Cirocco le fusilla du regard avant de se détendre en se souvenant que Maître-Chanteur ne comprenait pas l’anglais. Elle jugeait néanmoins l’intervention aussi impolie que puérile : la Titanide n’était certainement pas stupide.

Maître-Chanteur était assis près d’une de ces tables basses que les Titanides affectionnaient. Il avait une toison orange pâle, longue de quelques centimètres, qui le recouvrait entièrement sauf sur le visage. La peau était brun chocolat. Ses yeux gris clair soulignaient des traits qu’au premier abord on pouvait croire identiques chez toutes les Titanides mais qui semblaient maintenant à Cirocco aussi variés que ceux des êtres humains.
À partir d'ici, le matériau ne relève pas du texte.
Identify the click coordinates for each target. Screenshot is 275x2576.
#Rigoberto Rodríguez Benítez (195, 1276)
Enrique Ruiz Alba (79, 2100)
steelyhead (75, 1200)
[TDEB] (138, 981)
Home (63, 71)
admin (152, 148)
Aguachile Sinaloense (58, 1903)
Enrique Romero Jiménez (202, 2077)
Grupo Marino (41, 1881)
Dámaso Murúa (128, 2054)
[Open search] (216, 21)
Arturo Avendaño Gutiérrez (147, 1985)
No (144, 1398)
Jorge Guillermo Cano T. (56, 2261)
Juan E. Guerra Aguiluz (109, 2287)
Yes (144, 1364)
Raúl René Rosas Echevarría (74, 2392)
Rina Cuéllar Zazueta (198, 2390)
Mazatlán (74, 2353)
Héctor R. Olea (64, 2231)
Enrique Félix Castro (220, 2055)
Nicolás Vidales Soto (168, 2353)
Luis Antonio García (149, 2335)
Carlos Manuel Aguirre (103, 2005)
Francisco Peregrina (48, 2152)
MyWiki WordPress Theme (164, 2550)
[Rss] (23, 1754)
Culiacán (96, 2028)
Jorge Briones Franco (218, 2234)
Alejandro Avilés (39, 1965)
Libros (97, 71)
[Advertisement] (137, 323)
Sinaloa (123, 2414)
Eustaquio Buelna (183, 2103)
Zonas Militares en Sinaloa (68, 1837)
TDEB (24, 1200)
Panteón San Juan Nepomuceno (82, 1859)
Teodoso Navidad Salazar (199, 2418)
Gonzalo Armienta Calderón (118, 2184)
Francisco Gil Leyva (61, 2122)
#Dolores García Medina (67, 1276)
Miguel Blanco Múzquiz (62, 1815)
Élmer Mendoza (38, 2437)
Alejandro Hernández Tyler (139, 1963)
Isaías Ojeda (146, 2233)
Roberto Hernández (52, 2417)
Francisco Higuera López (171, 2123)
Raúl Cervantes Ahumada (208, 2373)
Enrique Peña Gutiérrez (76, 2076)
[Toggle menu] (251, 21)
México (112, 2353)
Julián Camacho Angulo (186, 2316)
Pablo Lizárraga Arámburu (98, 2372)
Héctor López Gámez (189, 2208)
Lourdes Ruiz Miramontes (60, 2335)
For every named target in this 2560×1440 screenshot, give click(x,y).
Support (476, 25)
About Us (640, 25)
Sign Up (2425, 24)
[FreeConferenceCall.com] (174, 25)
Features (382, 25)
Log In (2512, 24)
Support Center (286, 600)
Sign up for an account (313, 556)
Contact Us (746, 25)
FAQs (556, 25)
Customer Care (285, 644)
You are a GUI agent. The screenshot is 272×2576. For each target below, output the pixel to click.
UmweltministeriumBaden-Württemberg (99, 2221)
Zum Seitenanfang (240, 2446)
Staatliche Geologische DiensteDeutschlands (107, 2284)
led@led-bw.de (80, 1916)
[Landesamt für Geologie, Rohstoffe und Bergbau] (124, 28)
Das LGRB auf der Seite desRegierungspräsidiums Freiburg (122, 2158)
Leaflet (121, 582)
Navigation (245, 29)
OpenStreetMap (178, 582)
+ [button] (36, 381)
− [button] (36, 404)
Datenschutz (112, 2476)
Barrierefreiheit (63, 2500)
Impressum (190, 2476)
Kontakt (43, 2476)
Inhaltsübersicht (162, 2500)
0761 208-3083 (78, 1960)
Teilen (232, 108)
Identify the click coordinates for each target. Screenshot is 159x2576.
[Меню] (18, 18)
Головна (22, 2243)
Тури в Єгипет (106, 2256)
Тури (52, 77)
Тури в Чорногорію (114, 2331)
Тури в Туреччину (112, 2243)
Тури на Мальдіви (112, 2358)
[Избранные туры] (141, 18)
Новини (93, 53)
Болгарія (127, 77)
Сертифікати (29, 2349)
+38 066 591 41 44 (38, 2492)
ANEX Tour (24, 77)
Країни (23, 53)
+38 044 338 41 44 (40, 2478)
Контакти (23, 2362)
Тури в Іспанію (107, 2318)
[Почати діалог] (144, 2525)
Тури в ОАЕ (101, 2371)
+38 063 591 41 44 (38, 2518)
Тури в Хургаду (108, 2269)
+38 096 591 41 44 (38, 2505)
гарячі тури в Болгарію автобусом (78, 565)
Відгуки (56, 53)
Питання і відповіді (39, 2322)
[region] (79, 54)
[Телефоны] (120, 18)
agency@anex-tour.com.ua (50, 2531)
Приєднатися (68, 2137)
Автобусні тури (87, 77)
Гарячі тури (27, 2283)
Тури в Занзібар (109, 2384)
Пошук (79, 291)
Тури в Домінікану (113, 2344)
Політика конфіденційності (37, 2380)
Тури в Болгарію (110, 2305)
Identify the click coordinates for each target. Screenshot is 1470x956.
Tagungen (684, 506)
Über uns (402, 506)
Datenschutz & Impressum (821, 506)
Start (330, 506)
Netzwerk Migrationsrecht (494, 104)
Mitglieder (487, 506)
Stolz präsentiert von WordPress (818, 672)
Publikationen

Elle pouvait à présent les distinguer sans tenir compte de leur couleur.

Mais ces traits restaient féminins. Elle ne pouvait se défaire de ce conditionnement culturel, même lorsque le pénis était visible.

Gene s’était servi de peintures corporelles pour dresser une carte sur la table de Maître-Chanteur. Deux lignes parallèles couraient d’est en ouest tandis que des perpendiculaires découpaient l’espace en rectangles. C’était un développement de la couronne intérieure de Gaïa, vue de dessus.

« Voici Hypérion, expliqua-t-il en pointant un doigt maculé de teinture rouge. À l’ouest, Océan, à l’est… comment l’appelles-tu déjà ?

— Rhéa.

— C’est ça. Puis vient Crios. Les câbles de soutènement partent d’ici, d’ici et d’ici. Les Titanides vivent dans l’est d’Hypérion et l’ouest de Crios. Mais il n’y a pas d’anges à Rhéa. Sais-tu pourquoi, Rocky ? Parce qu’ils vivent dans les rayons.